Neutral protease cleaving the N-terminal propeptide of type III procollagen: partial purification and characterization of the enzyme from smooth muscle cells of bovine aorta.

Procollagen type III amino-terminal protease was detected in cultures of smooth muscle cells of fetal calf aorta, and this protease was purified about 400-fold. Only about half of the enzyme activity was consistently attached to concanavalin A-agarose (Con A-agarose). After affinity chromatography on type III pN-collagen-Sepharose, the Con A bound fraction showed only one major band with a molecular weight of about 72000, this value corresponding well with the elution position of enzyme activity in gel filtration.
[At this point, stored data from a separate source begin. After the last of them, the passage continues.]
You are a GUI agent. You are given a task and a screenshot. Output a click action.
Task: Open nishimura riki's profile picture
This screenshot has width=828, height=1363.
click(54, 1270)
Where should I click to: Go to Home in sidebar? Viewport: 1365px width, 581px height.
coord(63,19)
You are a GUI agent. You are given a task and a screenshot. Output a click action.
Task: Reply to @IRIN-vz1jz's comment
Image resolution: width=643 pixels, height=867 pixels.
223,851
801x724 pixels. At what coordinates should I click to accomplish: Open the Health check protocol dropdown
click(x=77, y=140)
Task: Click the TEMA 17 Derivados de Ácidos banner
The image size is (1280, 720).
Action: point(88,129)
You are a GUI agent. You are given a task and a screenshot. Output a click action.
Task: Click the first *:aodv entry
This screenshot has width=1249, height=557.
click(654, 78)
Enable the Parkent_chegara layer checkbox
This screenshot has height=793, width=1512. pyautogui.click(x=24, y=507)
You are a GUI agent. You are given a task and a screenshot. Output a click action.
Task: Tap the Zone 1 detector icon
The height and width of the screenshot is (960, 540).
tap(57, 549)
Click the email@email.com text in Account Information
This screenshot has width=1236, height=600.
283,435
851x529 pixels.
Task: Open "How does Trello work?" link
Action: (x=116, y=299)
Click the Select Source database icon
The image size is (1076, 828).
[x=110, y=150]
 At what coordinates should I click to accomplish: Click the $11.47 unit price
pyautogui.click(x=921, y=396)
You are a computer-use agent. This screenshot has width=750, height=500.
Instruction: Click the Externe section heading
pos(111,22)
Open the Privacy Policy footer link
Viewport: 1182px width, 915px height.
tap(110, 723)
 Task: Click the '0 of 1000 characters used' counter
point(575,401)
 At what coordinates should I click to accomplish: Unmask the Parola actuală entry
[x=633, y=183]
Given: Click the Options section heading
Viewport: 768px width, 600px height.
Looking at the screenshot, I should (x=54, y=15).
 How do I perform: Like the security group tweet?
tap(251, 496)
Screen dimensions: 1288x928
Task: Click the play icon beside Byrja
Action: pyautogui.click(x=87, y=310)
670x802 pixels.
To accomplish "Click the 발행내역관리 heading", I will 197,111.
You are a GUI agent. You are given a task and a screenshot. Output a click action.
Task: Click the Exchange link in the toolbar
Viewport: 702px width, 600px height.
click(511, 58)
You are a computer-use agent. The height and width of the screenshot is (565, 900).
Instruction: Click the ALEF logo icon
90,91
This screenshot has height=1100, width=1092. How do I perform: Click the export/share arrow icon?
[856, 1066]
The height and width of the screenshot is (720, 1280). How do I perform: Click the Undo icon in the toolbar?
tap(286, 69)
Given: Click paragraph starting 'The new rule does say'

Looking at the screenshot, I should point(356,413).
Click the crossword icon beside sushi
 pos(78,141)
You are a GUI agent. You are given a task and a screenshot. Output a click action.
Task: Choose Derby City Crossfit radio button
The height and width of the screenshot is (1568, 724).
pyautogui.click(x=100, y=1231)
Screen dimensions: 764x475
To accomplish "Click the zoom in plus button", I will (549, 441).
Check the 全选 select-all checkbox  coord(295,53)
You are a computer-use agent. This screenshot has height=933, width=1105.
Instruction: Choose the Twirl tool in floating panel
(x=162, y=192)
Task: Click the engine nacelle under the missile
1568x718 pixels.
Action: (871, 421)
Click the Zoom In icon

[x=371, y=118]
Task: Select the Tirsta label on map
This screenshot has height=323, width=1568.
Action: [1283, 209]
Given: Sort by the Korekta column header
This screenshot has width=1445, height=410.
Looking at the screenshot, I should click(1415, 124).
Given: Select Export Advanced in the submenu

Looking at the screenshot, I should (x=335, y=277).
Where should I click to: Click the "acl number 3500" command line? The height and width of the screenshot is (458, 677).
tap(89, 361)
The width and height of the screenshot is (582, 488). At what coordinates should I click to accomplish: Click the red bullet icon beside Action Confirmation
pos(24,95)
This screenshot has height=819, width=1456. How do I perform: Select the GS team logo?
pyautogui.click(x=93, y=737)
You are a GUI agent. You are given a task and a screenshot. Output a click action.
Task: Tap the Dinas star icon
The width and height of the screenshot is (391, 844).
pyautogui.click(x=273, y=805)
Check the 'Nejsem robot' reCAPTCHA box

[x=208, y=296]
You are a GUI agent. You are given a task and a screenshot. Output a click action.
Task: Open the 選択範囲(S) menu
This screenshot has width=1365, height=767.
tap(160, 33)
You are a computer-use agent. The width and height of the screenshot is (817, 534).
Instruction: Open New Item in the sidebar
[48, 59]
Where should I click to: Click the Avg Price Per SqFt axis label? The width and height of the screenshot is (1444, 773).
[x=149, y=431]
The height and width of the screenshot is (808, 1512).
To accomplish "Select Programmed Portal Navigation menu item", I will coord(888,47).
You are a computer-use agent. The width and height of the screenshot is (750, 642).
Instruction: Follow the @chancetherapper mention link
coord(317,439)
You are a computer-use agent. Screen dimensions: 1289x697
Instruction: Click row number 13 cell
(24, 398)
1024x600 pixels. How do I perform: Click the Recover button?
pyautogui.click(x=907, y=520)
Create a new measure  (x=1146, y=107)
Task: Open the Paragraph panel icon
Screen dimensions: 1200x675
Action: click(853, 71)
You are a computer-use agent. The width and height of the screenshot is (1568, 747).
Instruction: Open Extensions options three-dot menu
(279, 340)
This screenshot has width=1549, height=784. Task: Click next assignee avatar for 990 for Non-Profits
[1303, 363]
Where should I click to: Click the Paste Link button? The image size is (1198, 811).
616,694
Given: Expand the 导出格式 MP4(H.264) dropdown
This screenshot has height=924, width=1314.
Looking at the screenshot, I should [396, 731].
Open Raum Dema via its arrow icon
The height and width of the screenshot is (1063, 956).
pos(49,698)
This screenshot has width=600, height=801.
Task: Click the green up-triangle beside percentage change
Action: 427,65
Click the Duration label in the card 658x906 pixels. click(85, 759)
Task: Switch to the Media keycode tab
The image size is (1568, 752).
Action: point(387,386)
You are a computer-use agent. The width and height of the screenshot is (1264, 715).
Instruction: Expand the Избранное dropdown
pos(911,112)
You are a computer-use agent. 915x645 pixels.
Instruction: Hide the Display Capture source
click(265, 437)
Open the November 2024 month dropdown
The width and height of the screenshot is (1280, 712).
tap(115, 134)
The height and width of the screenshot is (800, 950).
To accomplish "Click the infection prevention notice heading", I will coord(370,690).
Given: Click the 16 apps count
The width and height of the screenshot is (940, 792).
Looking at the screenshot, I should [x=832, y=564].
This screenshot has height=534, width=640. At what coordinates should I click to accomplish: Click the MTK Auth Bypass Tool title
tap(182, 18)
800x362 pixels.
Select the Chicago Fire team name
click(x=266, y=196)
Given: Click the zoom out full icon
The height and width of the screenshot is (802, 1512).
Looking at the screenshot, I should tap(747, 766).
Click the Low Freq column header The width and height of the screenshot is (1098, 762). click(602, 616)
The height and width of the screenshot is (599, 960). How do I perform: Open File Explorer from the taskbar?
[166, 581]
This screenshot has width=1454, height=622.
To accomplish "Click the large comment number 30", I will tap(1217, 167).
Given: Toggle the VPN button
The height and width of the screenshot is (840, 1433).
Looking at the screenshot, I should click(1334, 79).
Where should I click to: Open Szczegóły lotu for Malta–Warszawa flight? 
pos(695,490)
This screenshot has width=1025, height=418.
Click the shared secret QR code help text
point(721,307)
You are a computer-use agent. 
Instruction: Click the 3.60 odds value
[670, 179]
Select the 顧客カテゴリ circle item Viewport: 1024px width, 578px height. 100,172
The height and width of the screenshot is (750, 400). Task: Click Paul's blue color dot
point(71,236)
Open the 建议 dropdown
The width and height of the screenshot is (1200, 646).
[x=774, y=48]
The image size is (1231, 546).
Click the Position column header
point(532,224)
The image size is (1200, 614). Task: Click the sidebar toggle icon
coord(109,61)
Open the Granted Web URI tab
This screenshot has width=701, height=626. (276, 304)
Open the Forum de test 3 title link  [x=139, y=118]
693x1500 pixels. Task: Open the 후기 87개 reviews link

The enzyme did not cleave procollagens type I or type IV, and denatured type III pN-collagen also remained uncleaved. The Km of the enzyme activity for iodo[14C]acetamide-labeled type III pN-collagen was 0.76 microM. Neutral pH and Ca2+ wer required for maximal enzymic activity. The metal chelators ethylenediaminetetraacetic acid and ethylene glycol bis(beta-amino-ethyl ether)-N,N,N',N'-tetraacetic acid inhibited the activity as well as did dithiothreitol, but there was only little if any inhibition by several other proteinase inhibitors tested.